Referring still to FIG. 2, an I/O interface circuit 250 is shown on each die. The I/O interface may include one or more memory queues 266, 268, which may represent buffers or registers for transferring cached or latched data incoming to a processor or memory location on the die or outgoing to another location on another die or package. The I/O interface 250 may include other digital and analog circuits as necessary for proper functioning of the circuitry on a die.

In this aspect of the disclosure, direct die-to-die data transfers can be initiated and performed internally within the device 230 between source and destination processors on any die within a package without use of the storage controller. In addition, in one embodiment the memory device may include an individual memory package 202 capable of direct communication from a first die to a second die that no longer have to be fed through the storage controller 270. The new architecture greatly increases the speed, efficiency and bandwidth of the multiprocessor data exchanges while reducing latencies substantially.

Referring back to the I/O interface 250 of FIG. 2, an embodiment of the architecture is described with reference to memory package 1 (202) which includes, for ease of illustration, two dies 0 and 1. One of the processors in multiprocessor 214 may transfer data destined for another processor in multiprocessor 214. This transfer can be performed within multiprocessor 214. In addition, local memory accesses to memory core 216 can be performed using data bus 229. In the embodiment shown, each of the packages includes in-package bus 262, which is coupled to the I/O interfaces 250 within the package as well as to data bus 251. In some embodiments, data from a multiprocessor 214 can be transmitted via queue 266 of I/O interface and thereafter across bus 241 to be received in queue 268 for scheduling a write operation, which can be received on another die in the same package 202.

In another aspect of the disclosure, a processor in multiprocessor 214 on die-0 can transfer data to and from a processor on die-1 using in package bus 262. Thus, inter-die data transfers within memory package 1 (202) can be initiated by a processor on any die in the package, and can be effected and received using in-package bus 262 to route the data to a processor in the multiprocessors 214 of die-1 or die-0. Because the data transfer no longer has to be routed through the storage controller 270, latencies associated with the transfer can be dramatically reduced. The storage controller 270 and SMP 220 can still be used for external read and write operations, or external data transfers by one of the processors in multiprocessor 214. In addition inter-channel data transfers in this arrangement can be conducted using the storage controller 270.

In another aspect of the disclosure, the I/O interface 250 can include one or more preemptive scheduler circuits 264. As noted above, processors in conventional multiprocessor systems have no ability to initiate data transfers with different priorities. Rather, this procedure can only be performed by the storage controller 270. In the embodiments shown, the multiprocessor 214 (or any processor therein) may have a high priority data transfer that should take precedence over any existing activity. The preemptive scheduler 261 may be a hardware logic device (or a specialized processing device, DSP, FPGA, or the like) that receives the high priority command from the processor on die-0 (e.g., to transfer data to a processor on die-1). The preemptive scheduler 264 may thereupon suspend lower priority transfers, such as by temporarily storing data in the available registers in queue 266, and may transfer the high priority data immediately. In this example, the data may be sent over the bus 262 via path 241 directly to the corresponding destination processor, without further delay. The preemptive scheduler 264 may thereafter resume lower or regular priority data transfers. Additional preemptive schedulers 269 may be placed in the receive path 229 of multiprocessor 214 and memory core 216, e.g., to enable processors to initiate and/or receive high priority data transfers. In other embodiments, the preemptive scheduler capability may be included with the multiprocessor 214. The preemptive scheduler 264 in various embodiments can be used to prioritize external data transfers as well.

## EXTRACTED RECORDS:
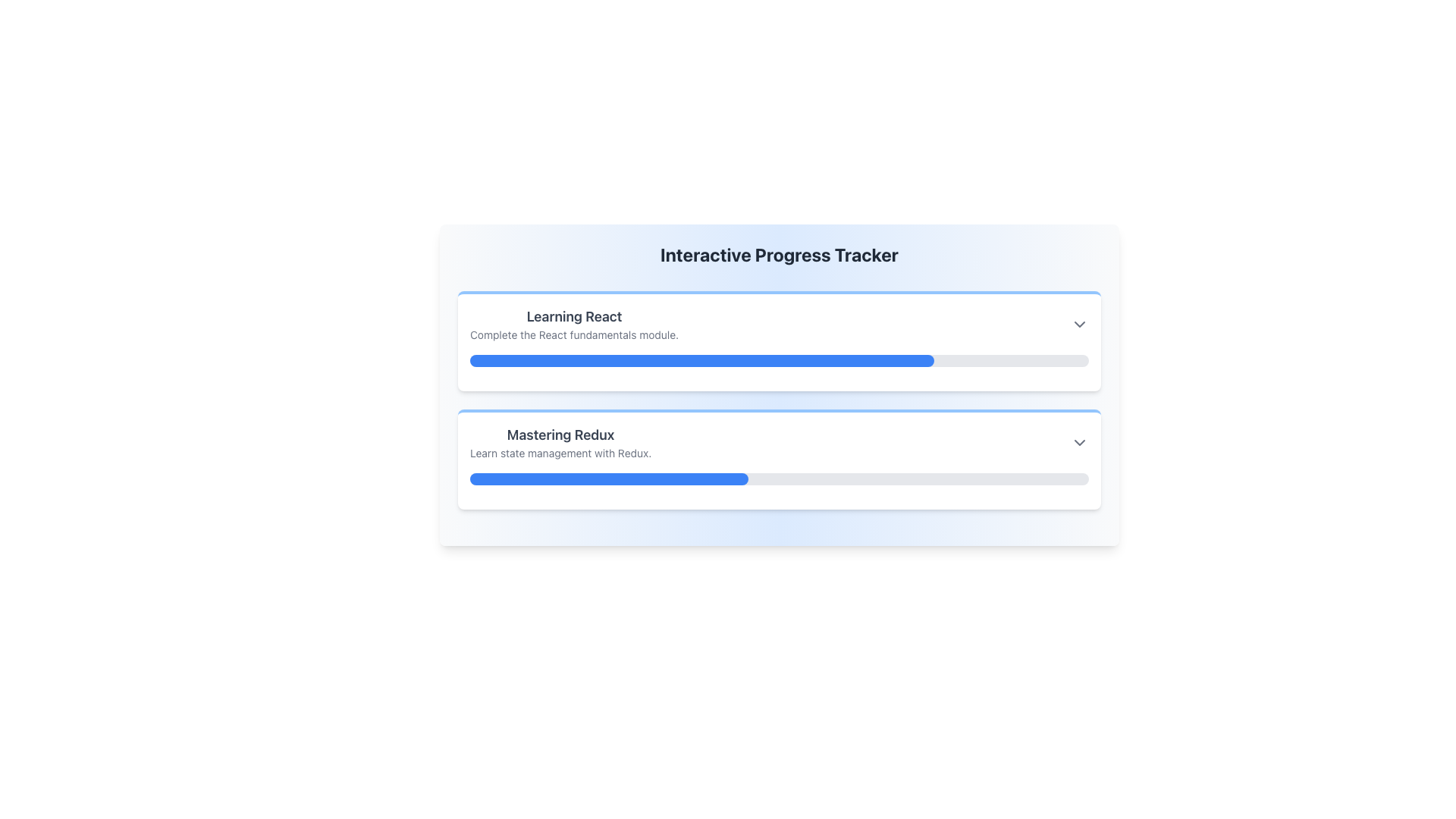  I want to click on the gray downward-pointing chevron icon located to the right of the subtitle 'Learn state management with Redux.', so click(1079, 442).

...

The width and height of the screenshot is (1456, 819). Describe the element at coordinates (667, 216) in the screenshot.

## REQUESTS:
**A.** Render this sentence from the passage on die-to-die data transfers in Spanish: "The new architecture greatly increases the speed, efficiency and bandwidth of the multiprocessor data exchanges while reducing latencies substantially."
**B.** Duplicate the passage on die-to-die data transfers word for word, everything from "Referring back to" down to "same package 202.".
The listing is not needed for this work.

## SOLUTION LIST:
**A.** La nueva arquitectura aumenta en gran medida la velocidad, la eficiencia y el ancho de banda de los intercambios de datos del multiprocesador, a la vez que reduce sustancialmente las latencias.

**B.**
Referring back to the I/O interface 250 of FIG. 2, an embodiment of the architecture is described with reference to memory package 1 (202) which includes, for ease of illustration, two dies 0 and 1. One of the processors in multiprocessor 214 may transfer data destined for another processor in multiprocessor 214. This transfer can be performed within multiprocessor 214. In addition, local memory accesses to memory core 216 can be performed using data bus 229. In the embodiment shown, each of the packages includes in-package bus 262, which is coupled to the I/O interfaces 250 within the package as well as to data bus 251. In some embodiments, data from a multiprocessor 214 can be transmitted via queue 266 of I/O interface and thereafter across bus 241 to be received in queue 268 for scheduling a write operation, which can be received on another die in the same package 202.